A new discovery at Stone Hedge shakes the global media, yet the discovery of a famed Inkan city hardly makes a splash in that country’s gossip. Andean countries should do more to make the research that is performed on their soil that results in findings about their cultural past, accessible to the public. They can reclaim their culture and take credit for arts, foods, and ideas that stem from their people. By doing so they will further interest in their countries, gain respect in the global order, and they will add more cultural identity to their citizens. The most important benefit is that they will add value to the world we live in.

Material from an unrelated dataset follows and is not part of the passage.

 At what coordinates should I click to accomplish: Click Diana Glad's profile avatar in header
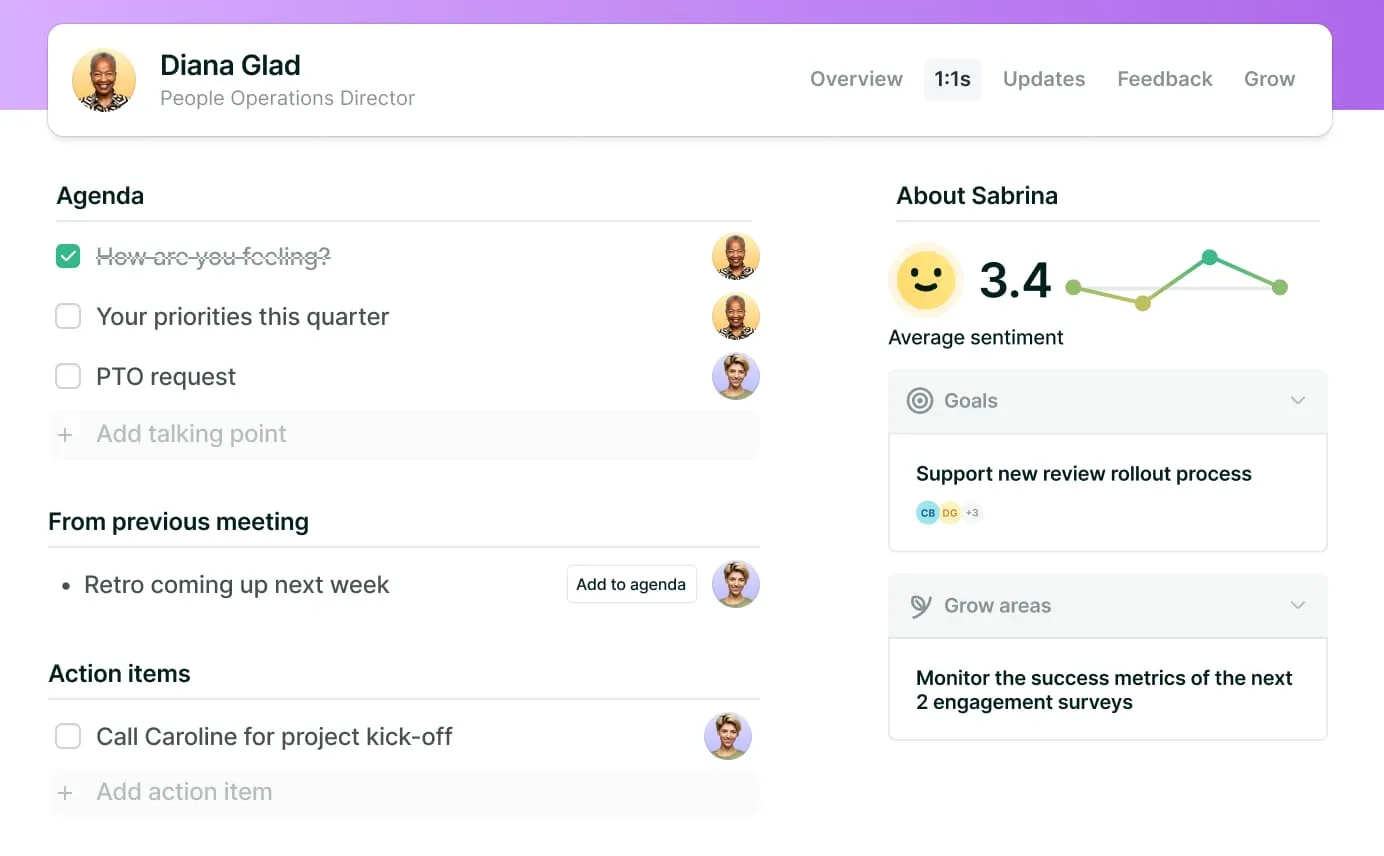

Colombia, Peru, Bolivia, Chile, and Argentina are on a path of peace and rapid economic development and are as rich in culture as the beloved civilizations of Europe and the Far East. This provides the environment and resources needed for research which is being done at a higher rate than ever, but it is not reaching the masses, not even tens of thousands of tourists who go there specifically looking for it. What they receive is information that has been recycled for decades, some of it originating shortly after Hiram Bingham’s rediscovery of Machu Picchu 100 years ago.

The Andean landscape is strewn with archeological sites bathed in history; art that is unique and stands alone on the world stage and aboriginal people that maintain a resemblance to traditional ways of life. Taken in entirety, it makes the “Eternal City” of Rome look like a small farm town compared to it; yet Rome attracts more people than all Pre-Colombian Andean Societies combined.

 

Perform a basic search about Machu Picchu or Cusco on the internet. Outside of the scholarly pages, the results are repetitive, or the information is out of date. Among the slew of website hits, most are advertisements from touring groups, many of which are unreliable and contradict each other.

Some people look to the millions of descendants of Pre-Colombian cultures. These communities recite their history orally, but five centuries after conquest this information is often inaccurate. The correct information, re-discovered by scientists, is often not taught to these people even when the research is performed on their land and about their ancestors.

Modern governments, scholars, and the classes should scorn new findings being withheld or misinformation being spread about their cultural history: tomatoes are native to the Andes, not Italy. The history of the Irish Potato famine is incomplete without learning about potatoes in their native land of the Altiplano, and the history of significance of Machu Picchu IS known. Oh, and the Mayans, Inkas, and Aztecs aren’t the same.

If the research and findings about these unique Andean countries was publicized correctly, I believe these countries would compete with Europe and North America

in a history that confounds many and is valued by all. These countries would ride the same wave of popularization that Eastern cultures have ridden over the past 50 years-they too offer a place that is an alternative for those who are tired of hamburgers, trips to the Parthenon, and over-circulated replicated art. But no, there is hardly an organization in these countries that want to challenge the status quo, or that will devote the resources and talent to complete such a task. The annual and gradual rise of backpackers and one-time visitors is enough for them. They do not take enough pride in their history to take the path of informing the perception of it.

I know I am doing my part. The books I write, the very existence of this website, are the first steps in a long path at establishing an up-to-date authority on the Pre-Colombian Andes that is easily readable, and accessible to the public in Spanish, English, Aymara, and Quechua. It has a long way to go but will get there.